The age distribution was 123 people (37.4%) under the age of 18, 25 people (7.6%) aged 18 to 24, 81 people (24.6%) aged 25 to 44, 61 people (18.5%) aged 45 to 64, and 39 people (11.9%) who were 65 years of age or older. The median age was 28.9 years. For every 100 females, there were 115.0 males.

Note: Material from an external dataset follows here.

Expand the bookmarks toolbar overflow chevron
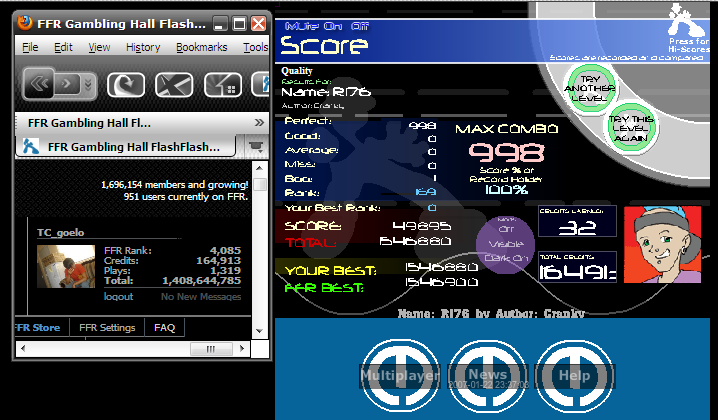 coord(259,122)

There were 77 housing units at an average density of 1,540.0 /mi2, of which 74 (96.1%) were occupied. Of these, 21 (28.4%) were owner-occupied, and 53 (71.6%) were occupied by renters.

Historical population
| Census | Pop. | Note | %± |
| 2010 | 316 |  | — |
| 2020 | 329 |  | 4.1% |
U.S. Decennial Census 1850–1870 1880-1890 1900 1910 1920 1930 1940 1950 1960 1970 1980 1990 2000 2010

==Education==
It is in the Lindsay Unified School District.